* WORK TO BE COMPLETED
Reproduce the whole listing below without its pictures, exactly as written.

* DATA EXCERPTS
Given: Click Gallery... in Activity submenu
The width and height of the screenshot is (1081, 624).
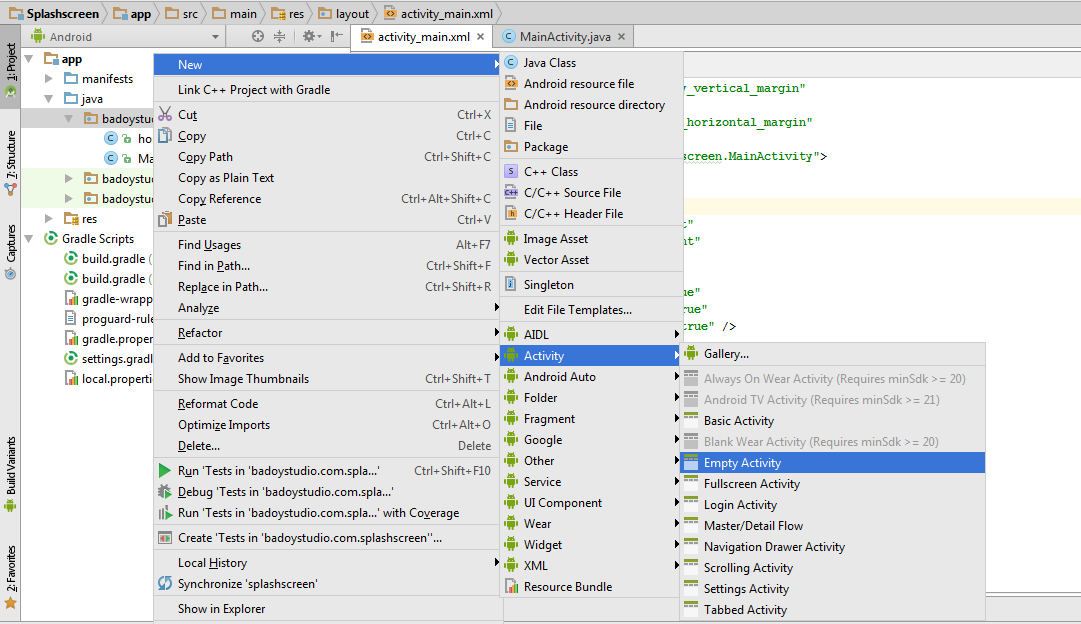Looking at the screenshot, I should tap(726, 354).
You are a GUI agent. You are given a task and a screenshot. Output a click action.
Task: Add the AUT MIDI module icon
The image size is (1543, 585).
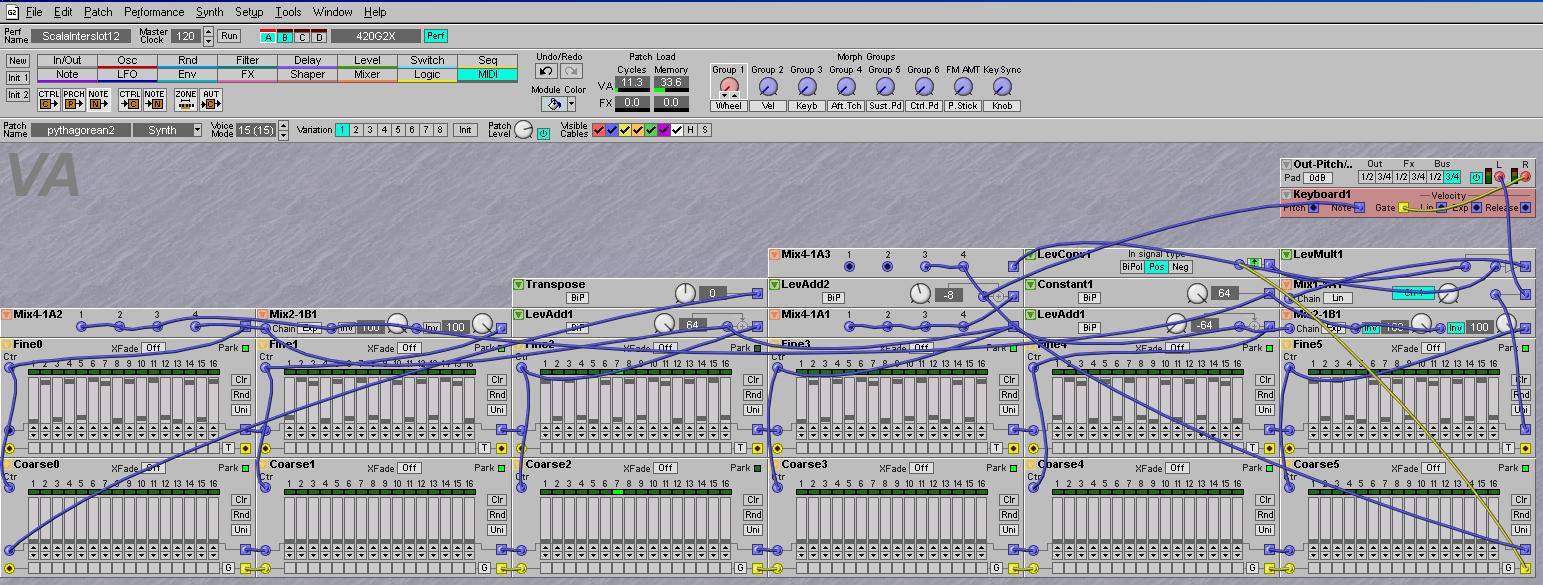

* OUTPUT FOR THIS EXERCISE
Given: Click Gallery... in Activity submenu
The width and height of the screenshot is (1081, 624).
Looking at the screenshot, I should tap(726, 354).
You are a GUI agent. You are given a task and a screenshot. Output a click action.
Task: Add the AUT MIDI module icon
The image size is (1543, 585).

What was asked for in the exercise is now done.